Monday, August 29, 2016

Parent Power: Protecting children born with disabilities.

This article was published by Nancy Valko on her blog on August 29, 2016.

Nancy Valko
By Nancy Valko

During the last few months, I have been writing about efforts by some legislators in Missouri and now Kansas to block the passage of Simon’s Law, a bill that exposed and sought to change the secret futility polices in hospitals that led to the death of Simon Crosier, a baby with Trisomy 18. I even wrote my own testimony in support of the bill.

But now in a stunning development, Dr. John Lantos wrote an opinion editorial in the Journal of the American Medical Association (JAMA) admitting that withholding life-sustaining treatment from babies with Trisomy 13 and 18 was really a value judgment rather than a medical judgment:
Thirty years ago, pediatric residents were taught that trisomy 13 and 18 were lethal congenital anomalies. Parents were told that these conditions were incompatible with life. There was a tacit consensus that life-sustaining treatment was not medically indicated. Clinical experience usually was consistent with this self-fulfilling prophecy.

But with social media, this changed. Parents share stories and videos, showing their happy 4 and 5 year old children with these conditions. Survival, it turns out, is not a rare as once thought.”
(Previous article on this topic: Children with Trisomy 13/18 are not incompatible with life.) 

This survival is even more impressive in light of a related JAMA article titled "Outcomes of Surgical Interventions in Children with Trisomies 13 and 18" which stated that although "The median age of survival was 13 and 9 days, respectively, in children with trisomies 13 and 18":
Among children with trisomies 13 and 18 who lived to 6 months, survival at age 10 years was 51% and 60%, respectively.
Note that what is changing the former medical perception of "incompatible with life" is not any new medical advance but rather loving parents who refused to accept the predicted death sentences for their babies, insisted on treatment and then used Facebook and other social and regular media to show off their children’s real lives. I call this Parent Power and it is based on love.

That power may help bills like Simon's Law to finally pass.


I personally learned about parent power when my daughter Karen was born in 1982 with Down Syndrome and a severe heart defect. 20+ years before Karen’s birth, children with Down Syndrome were routinely institutionalized as accepted medical practice. But by the time Karen was born, almost all newborns with Down Syndrome went home with their parents and eligible early childhood programs.

What caused this dramatic change?

Again, it was primarily parent power.

Parents like Kay and Marty McGee not only ignored the standard medical advice to institutionalize their daughter but also fought for support and help for their daughter and others like her. They eventually founded the National Association for Down Syndrome in 1960 (Link)

By working with other parents and reaching out to willing educational, legal and medical professionals, they helped change medical attitudes, the educational system and public acceptance of people with Down Syndrome who are now achieving goals once thought impossible.
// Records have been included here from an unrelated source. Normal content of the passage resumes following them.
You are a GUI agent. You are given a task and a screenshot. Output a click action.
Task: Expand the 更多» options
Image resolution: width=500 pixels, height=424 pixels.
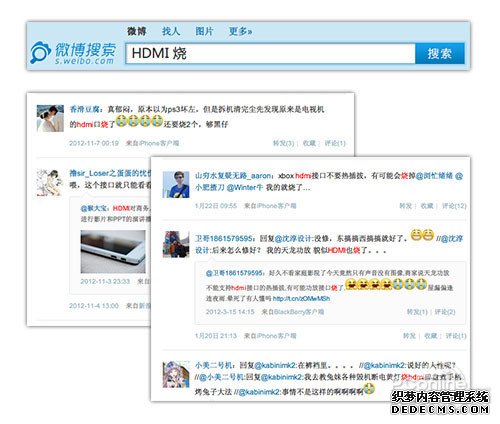[240, 31]
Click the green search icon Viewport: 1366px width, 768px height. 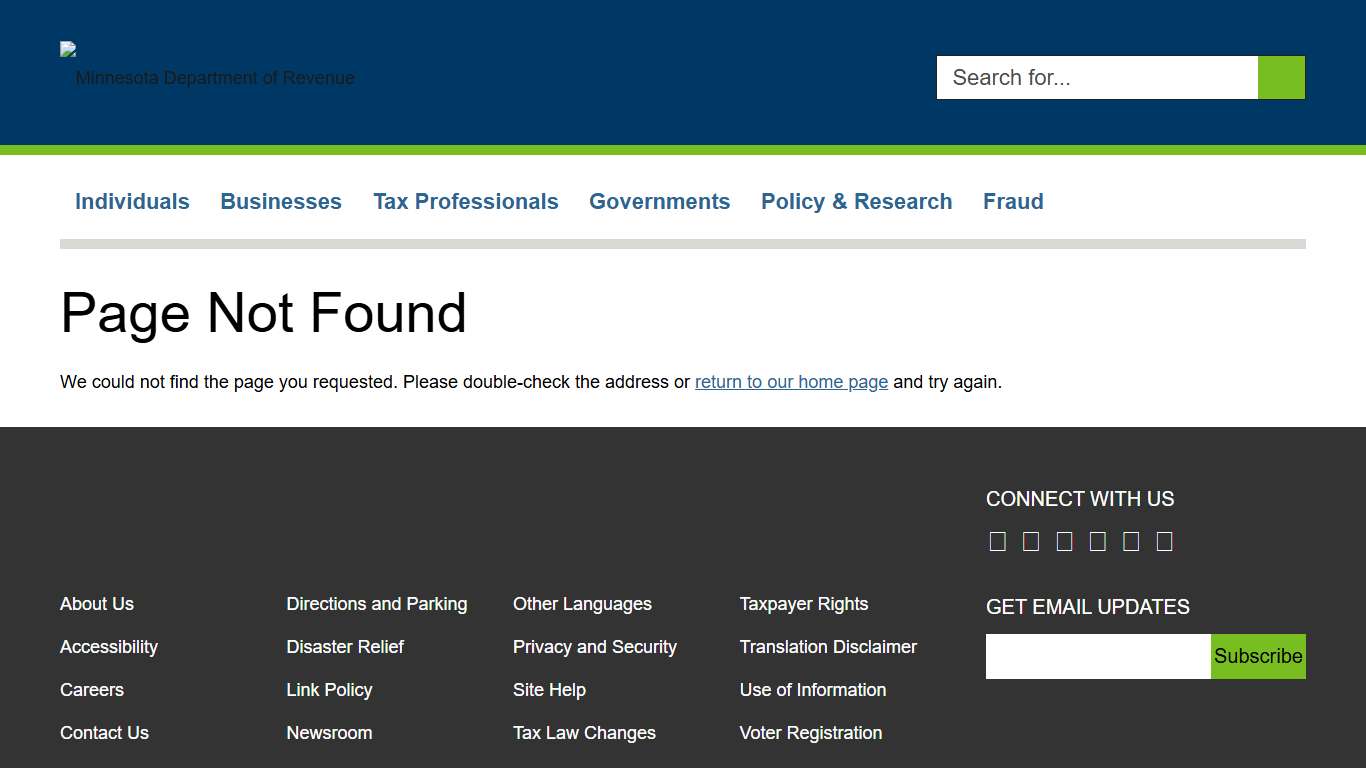1281,77
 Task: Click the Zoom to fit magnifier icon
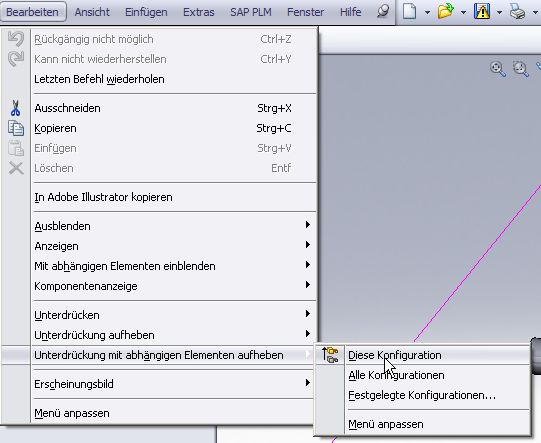[498, 69]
Although it continues to be a long-term effort to ensure non-discriminatory medical treatment for people with Down Syndrome or other disabilities, people with Down Syndrome who were once predicted to die at an early age now have a life expectancy of 60 years and are achieving goals once thought impossible.

The Fight is Still  From Over

Unfortunately and on the heels of the welcome editorial comment on babies with Trisomy 13 and 18, comes the news about the tragic circumstances surrounding the death of little Israel Stinson.

Two-year old Israel died after a judge suddenly and unexpectedly rescinded a court order that prevented a California hospital from removing the ventilator from little Israel before his parents could get an opinion from another neurologist after conflicting medical opinions about whether or not Israel was brain dead.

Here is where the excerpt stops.